# WHAT YOU HAVE TO DO
Using the data below, output a verbatim copy of the lines between the one holding "Instruction: Click the 2,290 retweet count" and the one holding "Given: Expand the Ejecutar trigger dropdown", inclusive, without any pictures.

# MATERIAL FOR THIS TASK
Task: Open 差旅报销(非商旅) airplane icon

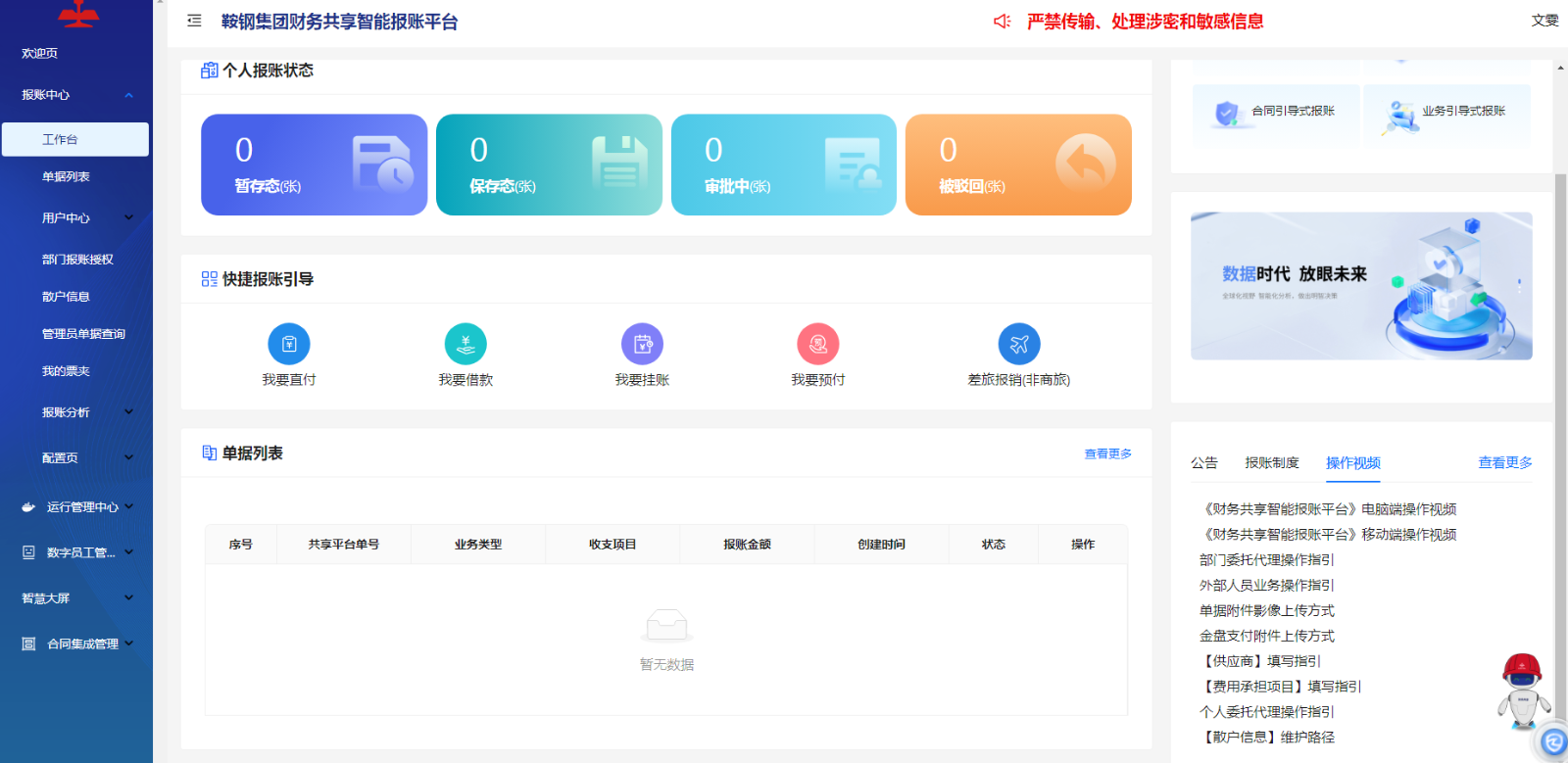Action: click(1019, 344)
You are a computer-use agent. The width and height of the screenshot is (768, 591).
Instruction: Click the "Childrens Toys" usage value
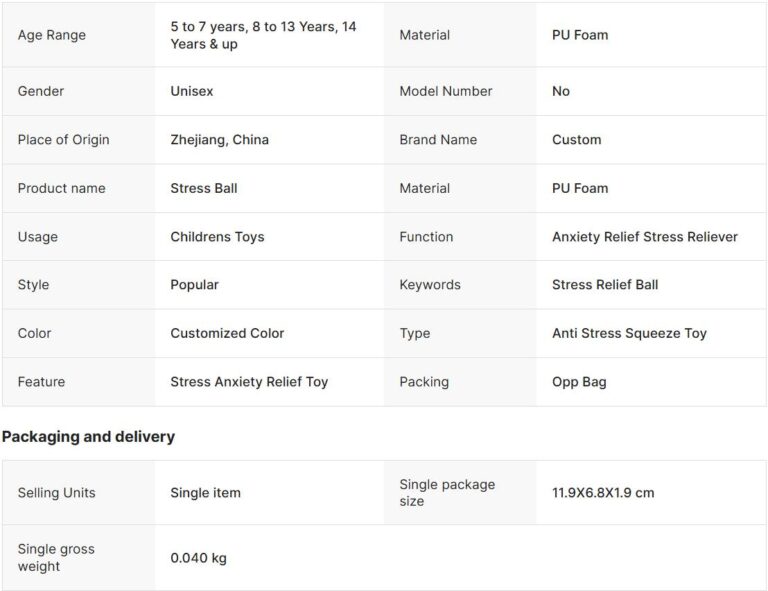(x=217, y=237)
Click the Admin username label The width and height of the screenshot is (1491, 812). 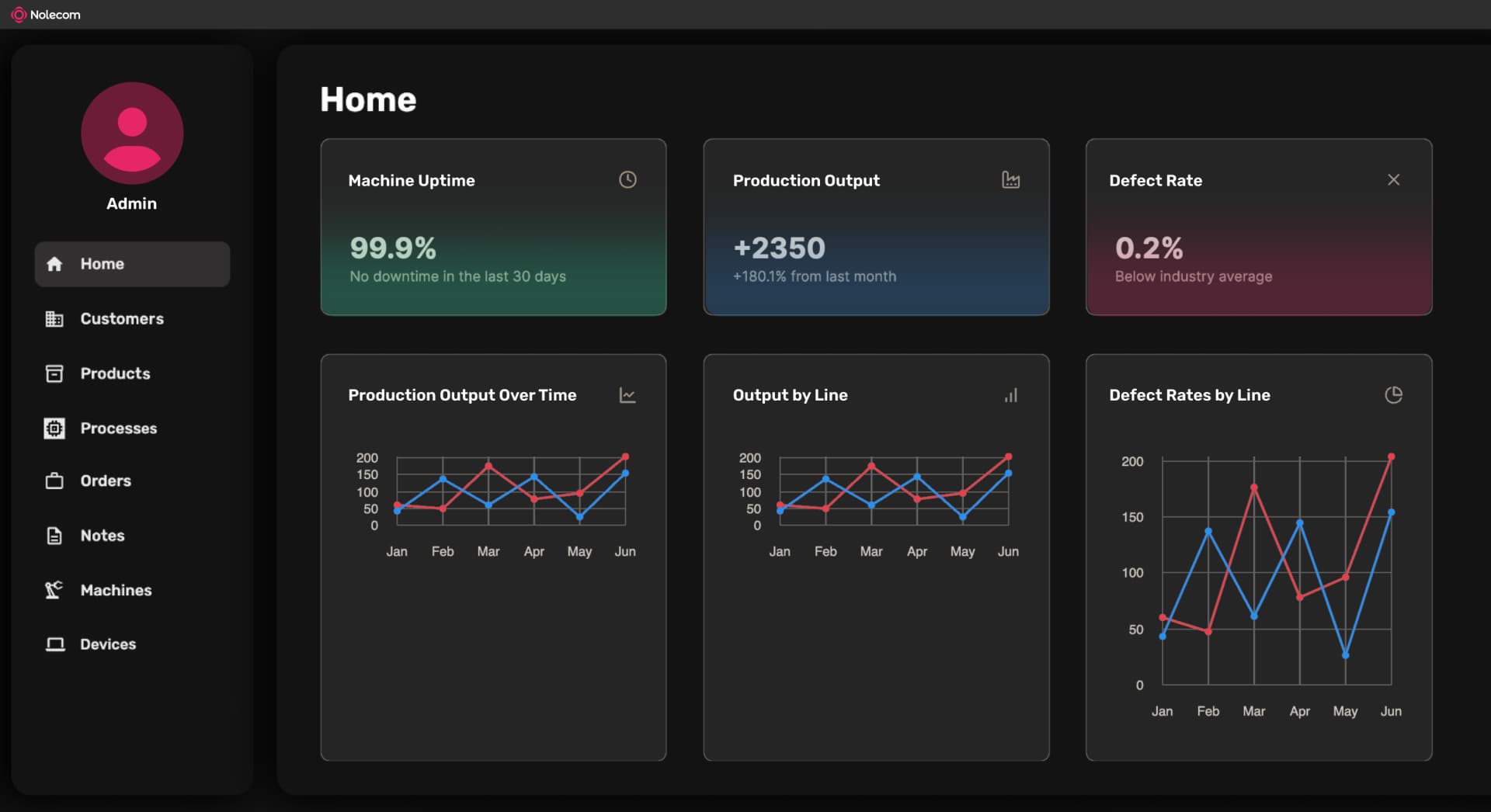pos(131,203)
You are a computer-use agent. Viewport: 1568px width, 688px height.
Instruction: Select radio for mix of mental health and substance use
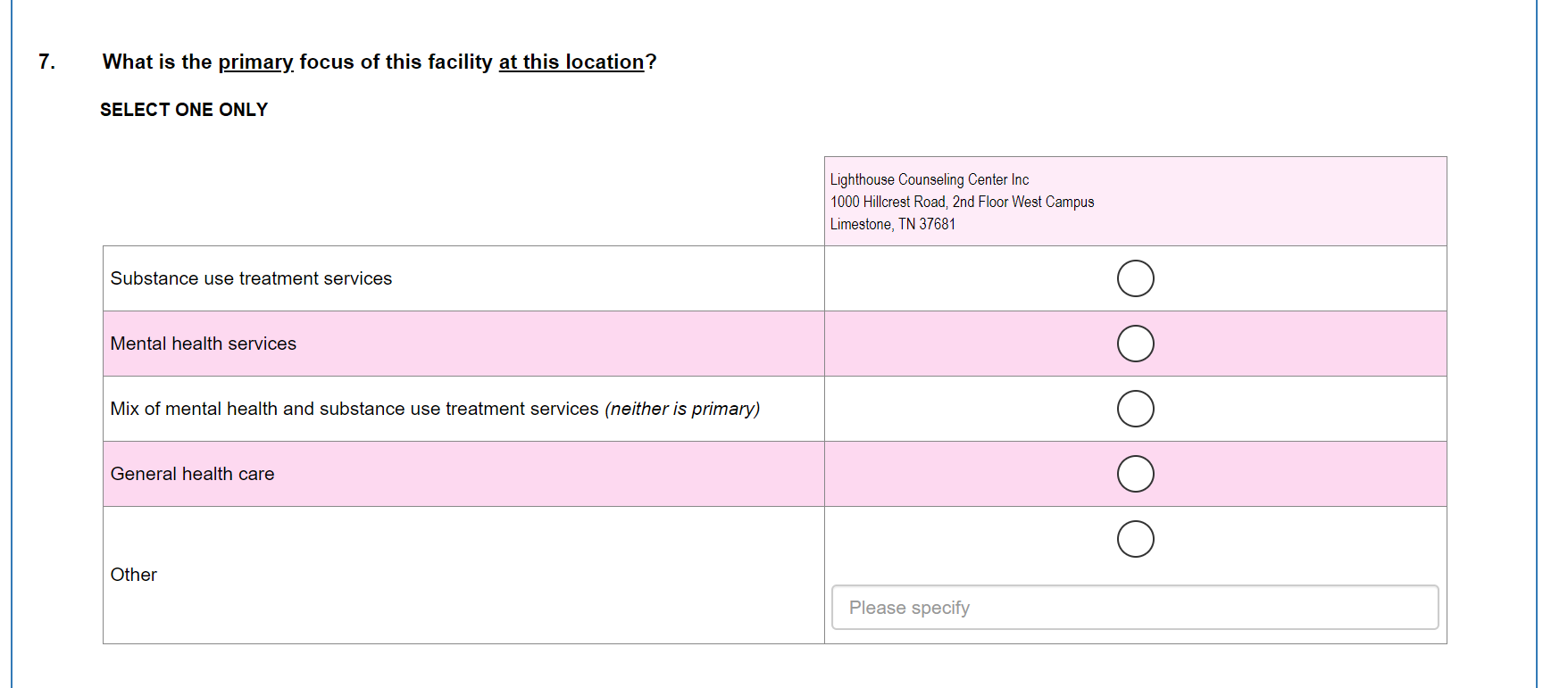1135,409
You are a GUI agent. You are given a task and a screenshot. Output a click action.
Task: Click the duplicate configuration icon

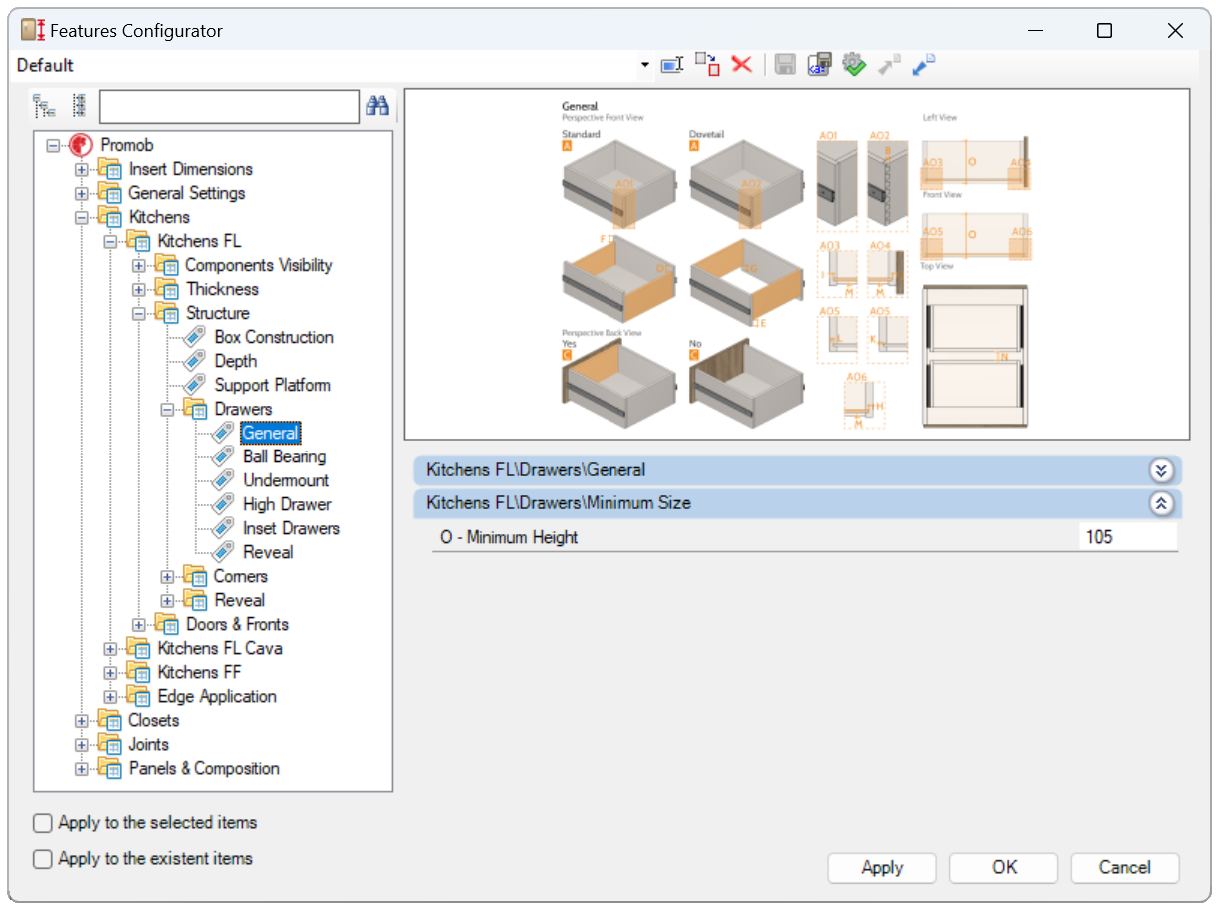707,65
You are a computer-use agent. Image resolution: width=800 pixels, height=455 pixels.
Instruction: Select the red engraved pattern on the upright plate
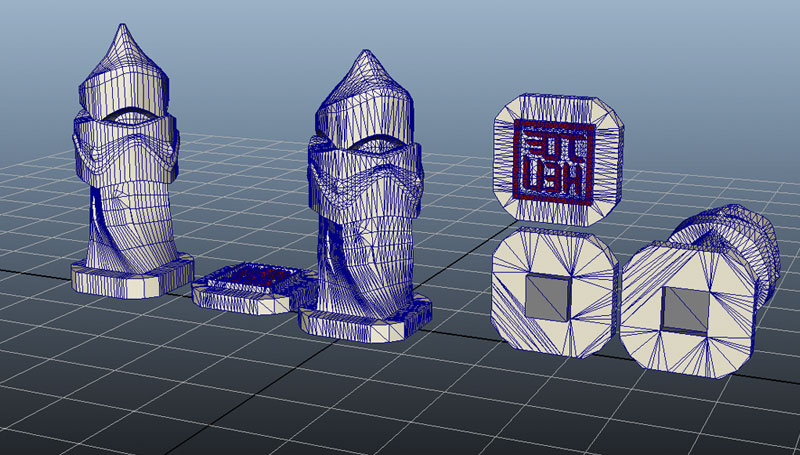coord(554,159)
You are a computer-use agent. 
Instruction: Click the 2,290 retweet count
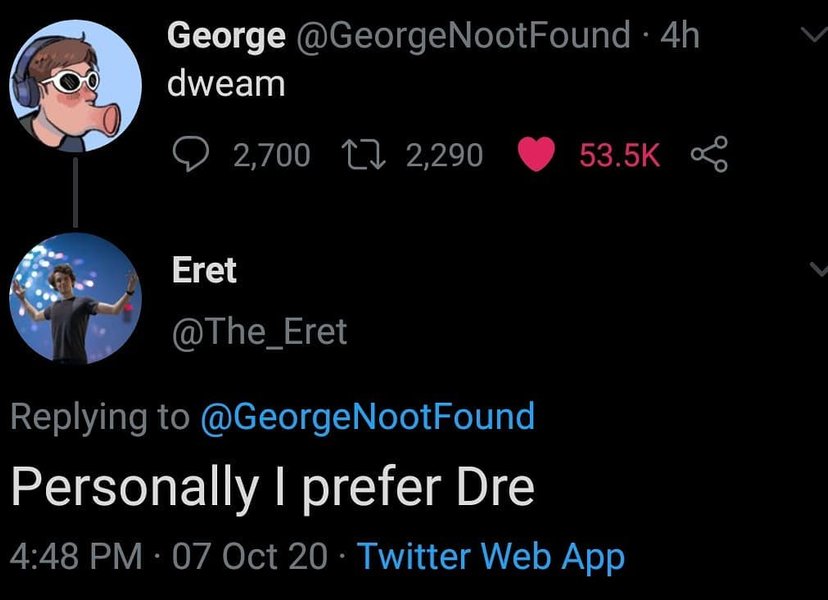pyautogui.click(x=444, y=155)
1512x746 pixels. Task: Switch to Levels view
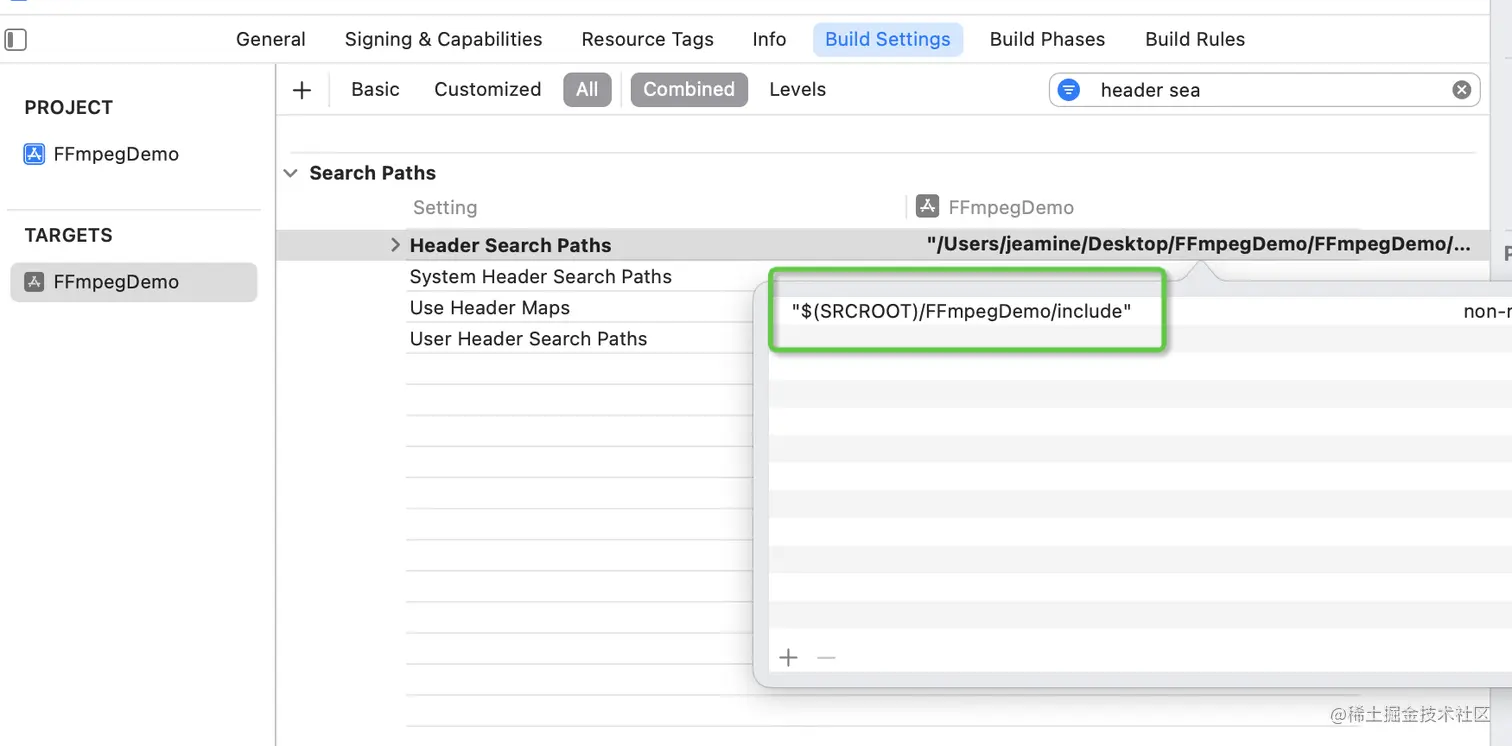point(797,90)
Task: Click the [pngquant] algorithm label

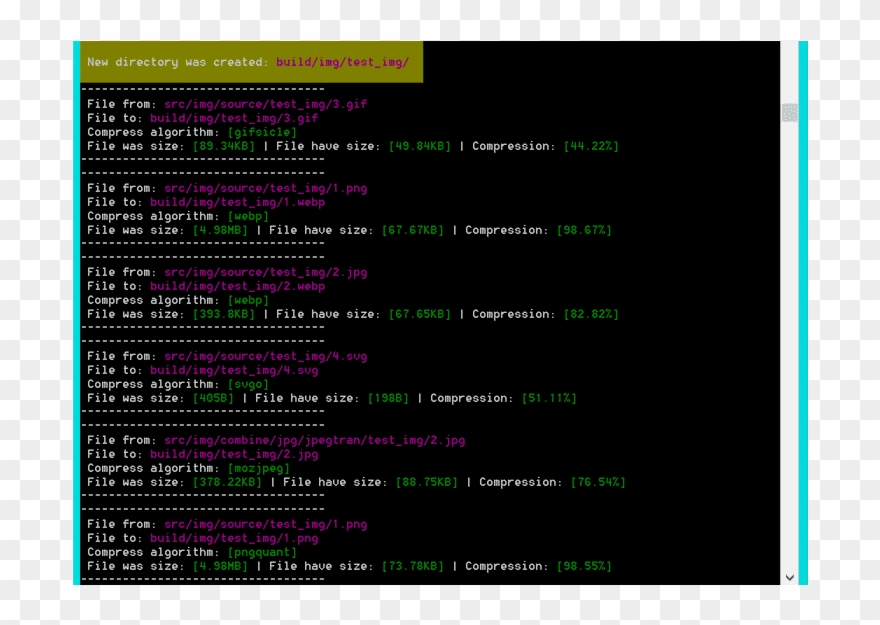Action: [x=262, y=552]
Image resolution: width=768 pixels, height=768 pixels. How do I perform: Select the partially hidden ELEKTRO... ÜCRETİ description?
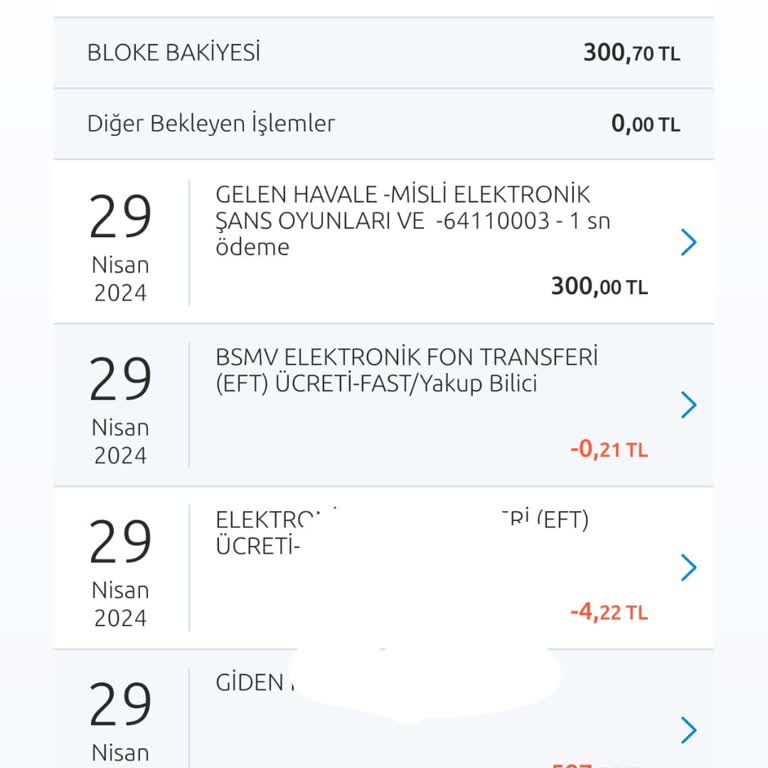click(x=260, y=534)
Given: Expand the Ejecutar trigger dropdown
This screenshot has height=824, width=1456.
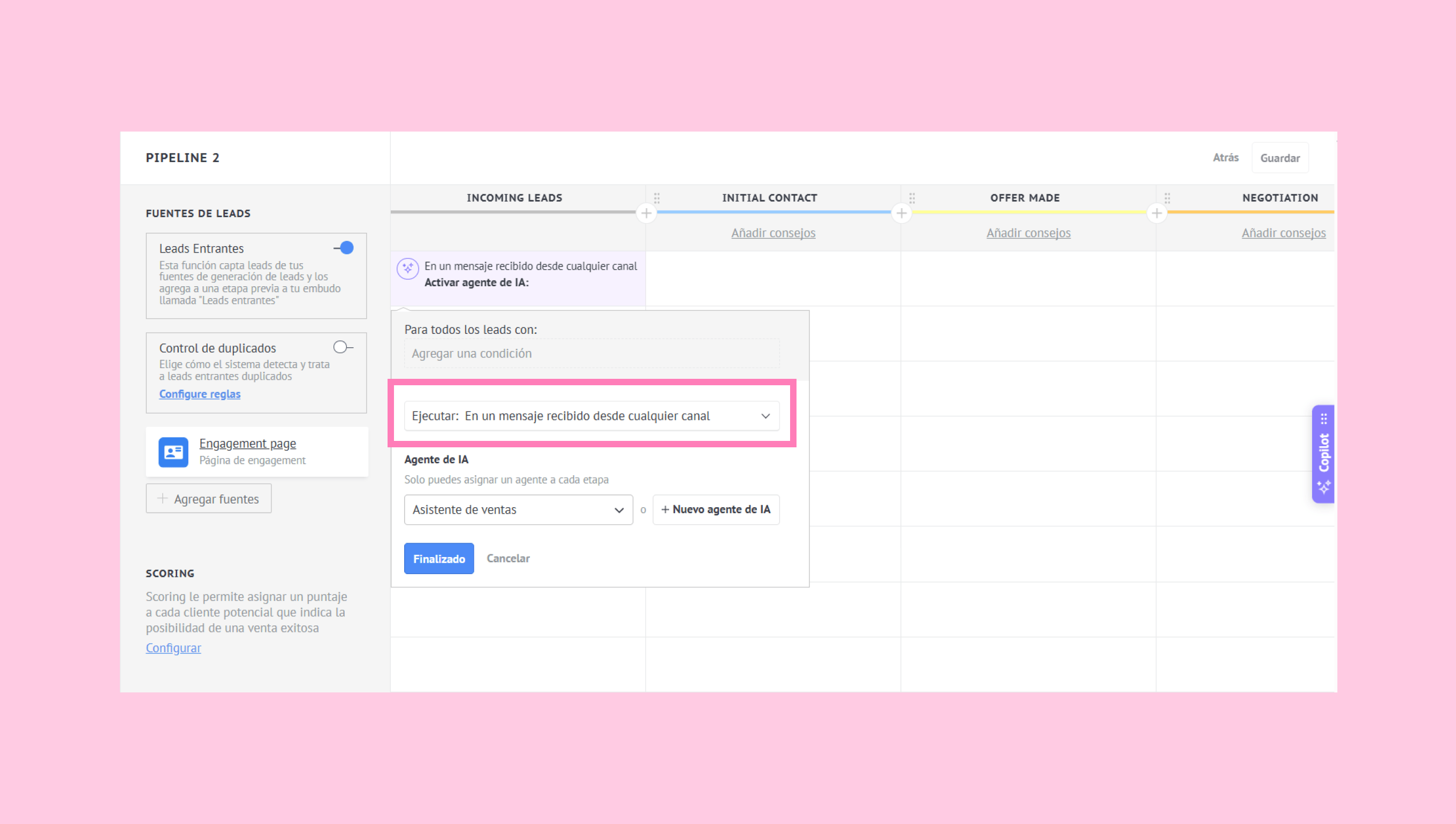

# FINAL ANSWER
Instruction: Click the 2,290 retweet count
pyautogui.click(x=444, y=155)
1512x746 pixels. Task: Switch to Levels view
point(797,90)
Task: Click the [pngquant] algorithm label

Action: [x=262, y=552]
Image resolution: width=768 pixels, height=768 pixels. How do I perform: Select the partially hidden ELEKTRO... ÜCRETİ description?
click(x=260, y=534)
Given: Expand the Ejecutar trigger dropdown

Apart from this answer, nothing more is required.